Lenovo reportedly will produce 60% of its notebooks in-house in 2014, while outsourcing to Compal Electronics will drop to only 30% of total shipments from the previous 50%, and Wistron's share will fall to 10% from 20%, according to sources from the upstream supply chain.
The in-house production for 2014 will mainly take place at Lenovo's joint venture with Compal in Hefei, China.
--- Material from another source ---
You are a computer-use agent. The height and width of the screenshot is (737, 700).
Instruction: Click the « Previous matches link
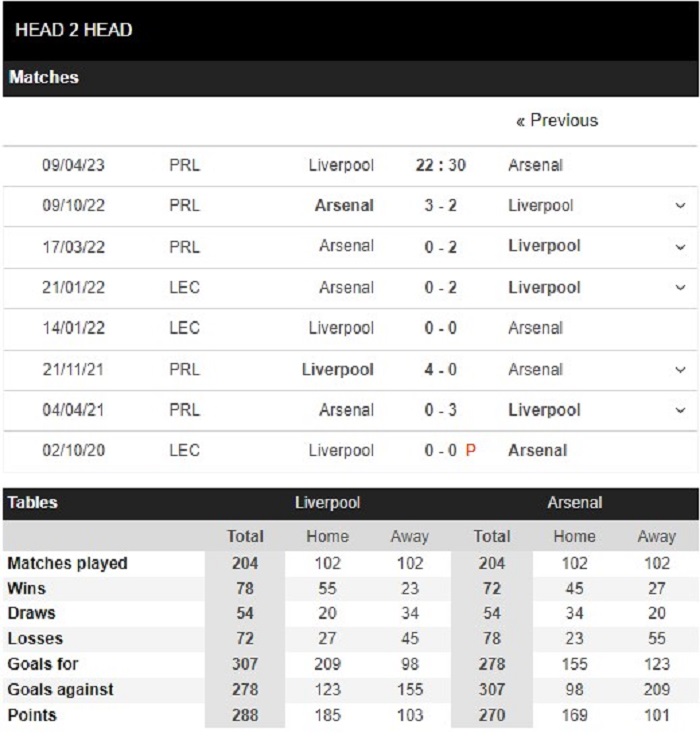coord(557,121)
For 2013, Lenovo outsourced 75% of its notebook production to Taiwan-based ODMs, handling only 25% in house.
Lenovo is set to shift its mainstream G series notebooks to in-house production in 2014 and has already started producing its enterprise ThinkPad to its joint venture in the second half of 2013.
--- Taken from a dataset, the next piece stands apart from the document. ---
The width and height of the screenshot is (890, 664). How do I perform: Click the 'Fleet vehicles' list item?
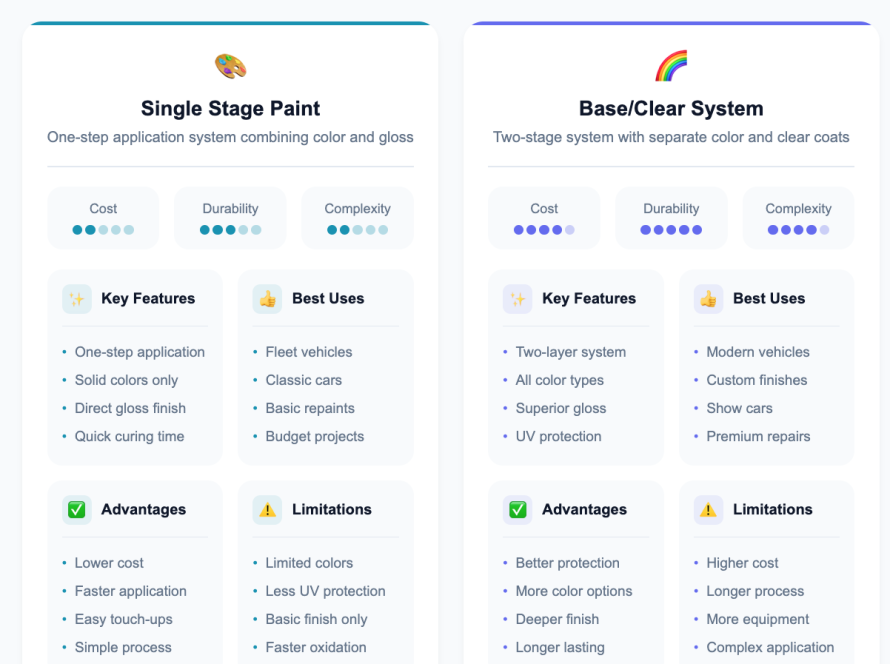pos(309,352)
With Lenovo and Samsung Electronics both raising their in-house production rates, the sources said the price competition in the notebook supply chain may become fiercer, leading to profit drops.
In addition to the production lines in China, Lenovo's production lines in North Carolina, the US already ramped up production in the first quarter of 2013, producing mainly the ThinkCentre M29p, ThainkPad 2 tablet and ThinkPad Helix ultrabook. Lenovo also runs production lines in Brazil.
Lenovo will also retrieve its purchasing rights from ODMs and give component orders directly to China-based suppliers, aiming to establish its own ecosystem, which the sources believe could create significant threat to Taiwan-based suppliers.
For 2014, Dell has outsourced 70% of its notebook orders to Compal and given Wistron 50% of its consumer model orders. Quanta Computer and Inventec will still be the main ODM partners of Hewlett-Packard (HP) for 2014.